Rekordy:
◇ ◇ ◇ ◇ ◇
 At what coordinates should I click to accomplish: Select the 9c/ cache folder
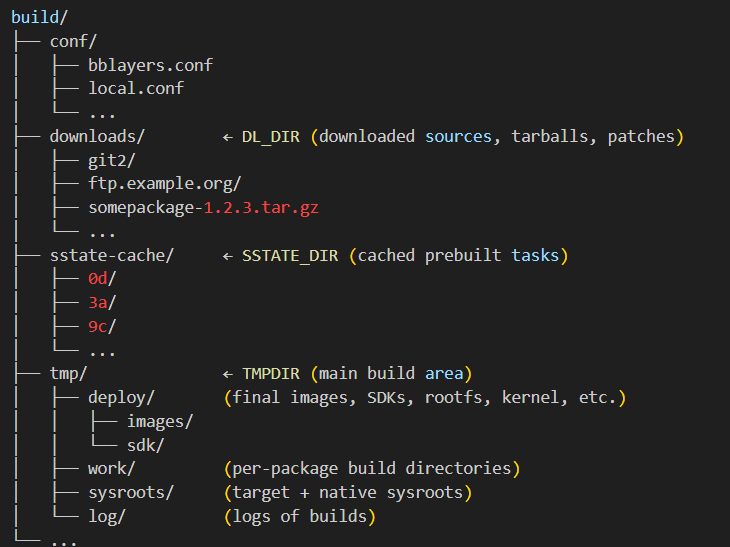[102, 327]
◇ ◇ ◇ ◇ ◇
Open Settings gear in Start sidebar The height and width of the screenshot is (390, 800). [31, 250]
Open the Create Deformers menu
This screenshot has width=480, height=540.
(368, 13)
◇ ◇ ◇ ◇ ◇
Zadanie do wykonania: Wyodrębnij z rekordów powyżej każdy wiersz, w którym występuje słowo „Open”. Wielkość liter ma znaczenie.

Odpowiedź pisemna:
Open Settings gear in Start sidebar The height and width of the screenshot is (390, 800). [31, 250]
Open the Create Deformers menu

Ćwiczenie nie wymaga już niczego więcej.